=== Begin Enclosure ===
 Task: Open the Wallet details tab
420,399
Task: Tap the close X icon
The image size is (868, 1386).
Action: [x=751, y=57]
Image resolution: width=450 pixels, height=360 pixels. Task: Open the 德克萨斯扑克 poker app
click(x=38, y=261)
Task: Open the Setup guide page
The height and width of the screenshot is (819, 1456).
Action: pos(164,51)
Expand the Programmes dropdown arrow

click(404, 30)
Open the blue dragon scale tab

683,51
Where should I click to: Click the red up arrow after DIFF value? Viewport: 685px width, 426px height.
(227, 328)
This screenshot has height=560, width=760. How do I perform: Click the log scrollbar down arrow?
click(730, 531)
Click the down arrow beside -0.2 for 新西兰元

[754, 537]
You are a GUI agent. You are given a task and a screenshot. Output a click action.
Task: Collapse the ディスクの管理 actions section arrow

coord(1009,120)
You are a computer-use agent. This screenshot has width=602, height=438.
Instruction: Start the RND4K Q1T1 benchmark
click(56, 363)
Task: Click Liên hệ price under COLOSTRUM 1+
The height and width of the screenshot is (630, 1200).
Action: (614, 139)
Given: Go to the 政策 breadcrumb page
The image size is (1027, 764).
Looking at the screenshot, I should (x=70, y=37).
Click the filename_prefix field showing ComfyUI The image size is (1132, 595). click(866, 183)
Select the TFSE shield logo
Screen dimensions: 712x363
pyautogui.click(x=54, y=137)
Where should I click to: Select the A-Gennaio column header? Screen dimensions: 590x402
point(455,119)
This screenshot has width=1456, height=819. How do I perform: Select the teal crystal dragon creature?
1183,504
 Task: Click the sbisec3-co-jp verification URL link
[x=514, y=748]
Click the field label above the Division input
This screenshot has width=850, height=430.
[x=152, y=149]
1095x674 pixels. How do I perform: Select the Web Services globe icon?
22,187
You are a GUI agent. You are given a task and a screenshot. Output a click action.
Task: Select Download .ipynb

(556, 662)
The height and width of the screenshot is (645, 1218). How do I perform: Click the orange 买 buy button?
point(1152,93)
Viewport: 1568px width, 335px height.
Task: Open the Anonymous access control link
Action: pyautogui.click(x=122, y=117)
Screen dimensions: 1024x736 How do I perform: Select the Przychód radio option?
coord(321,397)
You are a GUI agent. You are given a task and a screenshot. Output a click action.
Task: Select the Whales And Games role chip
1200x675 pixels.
=== End Enclosure ===
— Work to be completed —
Beginning at the line that holds "Task: Select the Whales And Games role chip", reproduce each line of the records above down to and including the last one.

— Exercise response —
Task: Select the Whales And Games role chip
1200x675 pixels.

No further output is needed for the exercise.